ZFU executive director, Paul Zakariya told the Financial Gazette’s Companies & Markets on the sidelines of a meeting of farmers recently that the country was ill-prepared for the forthcoming agricultural season.
Zakariya cited a depressed market, low competitive capacity, the inadequacy of inputs and unavailability of financial resources as the major problems affecting agricultural preparedness and production.
“The interest is there, the will is there but the resources to fulfil the wishes and the will are very limited. Funding for agriculture is not at the levels that are expected.
“We need about US$1,8 billion to finance a normal agricultural season in Zimbabwe. But at the moment we are hovering at about US$100 million to US$200 million,” Zakariya said.
He revealed that inputs that had been mobilised for the 2015/16 farming season could only support a small fraction of the sector at a time no single agricultural product was generating profit.
It should be noted that the country’s agricultural sector took a nosedive following the chaotic land reform programme that displaced close to 4 000 white commercial farmers starting in 2000.
Zimbabwe — an agro-based economy — lost its bread basket status as most of the resettled and inexperienced farmers failed to fully utilise their new properties, resulting in a collapse of the agricultural sector and consequently the manufacturing sectors.
Since then, government has been making frantic efforts to resuscitate the agricultural sector.
Zacharia said considering the current economic climate and state of industries, the country was better off importing than producing its own products because of the high costs of production locally.

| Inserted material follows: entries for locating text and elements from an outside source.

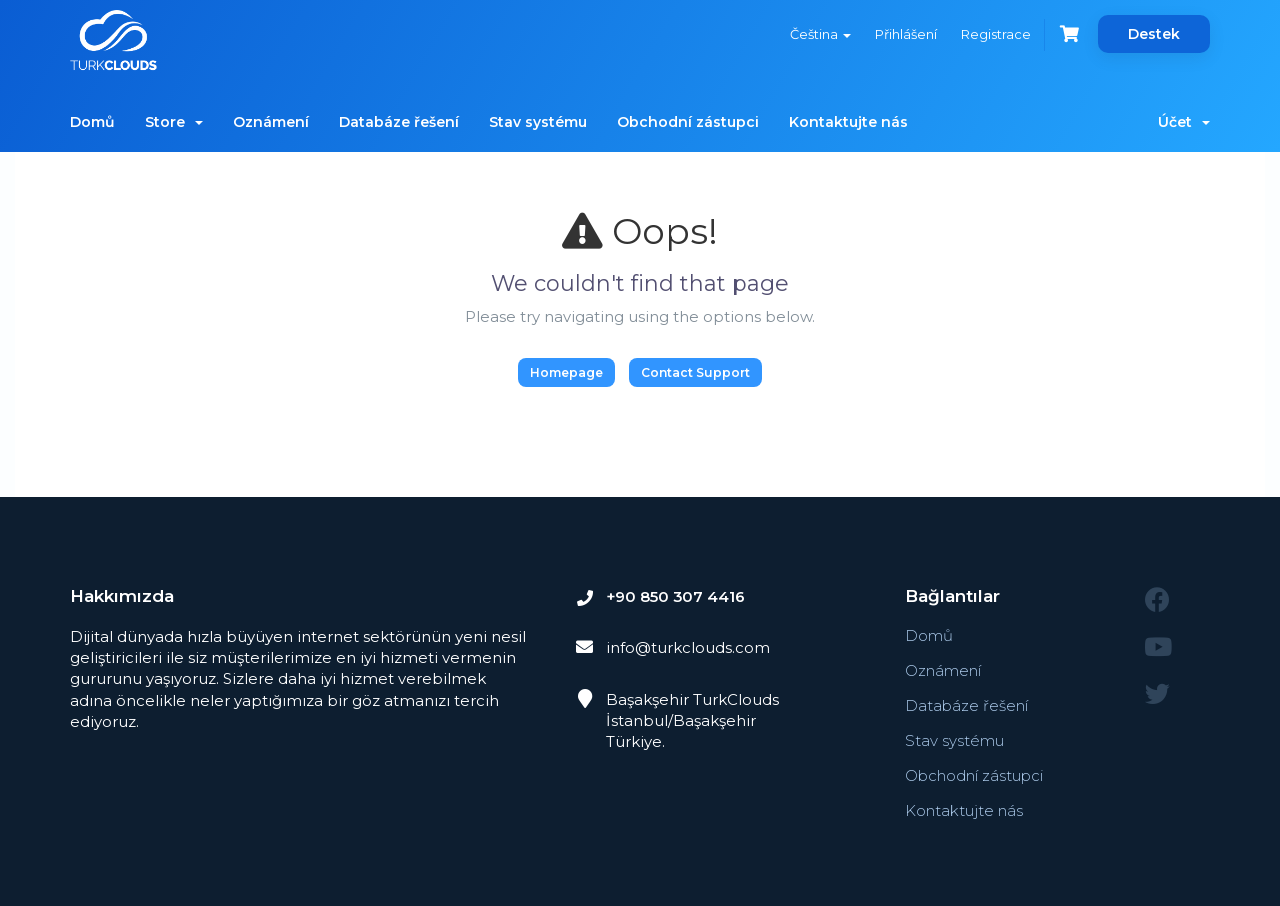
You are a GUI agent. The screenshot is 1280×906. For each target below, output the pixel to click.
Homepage (566, 372)
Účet (1184, 122)
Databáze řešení (399, 122)
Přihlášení (905, 34)
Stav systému (538, 122)
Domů (92, 122)
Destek (1154, 34)
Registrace (995, 34)
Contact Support (695, 372)
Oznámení (271, 122)
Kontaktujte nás (848, 122)
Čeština (819, 34)
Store (174, 122)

Local products that had been affected by the high production costs domestically include fertilisers, he said.
“But we applaud all these initiatives of trying to reduce the high production costs. More has to be done though,” he said.
Zacharia said that the reason why Zimbabwe was importing grain was because it made economic sense to buyers.
Quizzed whether the US$98 million agricultural envelope from Brazil and other funding packages from the European Union were enough to breathe life back into the sector, Zacharia categorically stated that Zimbabwe’s farming sector needed a total package to be successfully resuscitated.
Brazil recently gave Zimbabwe a facility under which farming implements were distributed to various parts of the country under a loan arrangement.
“In financing agriculture we need a total package. These funds are falling far too short in terms of the financing of recovery of agriculture in Zimbabwe. Recovery of agriculture speaks to the issues to do with infrastructure development. You need roads, we need our railroads to be upgraded, we need to makes sure that our marketing institutions themselves have been recapacitated. GMB, for example, should be able to buy grain from the farmers so in short we need a total package for agriculture,” he said.
Zachariah said the ZFU was advocating a total funding package to resuscitate agriculture, which he said remained the backbone of the country’s economy.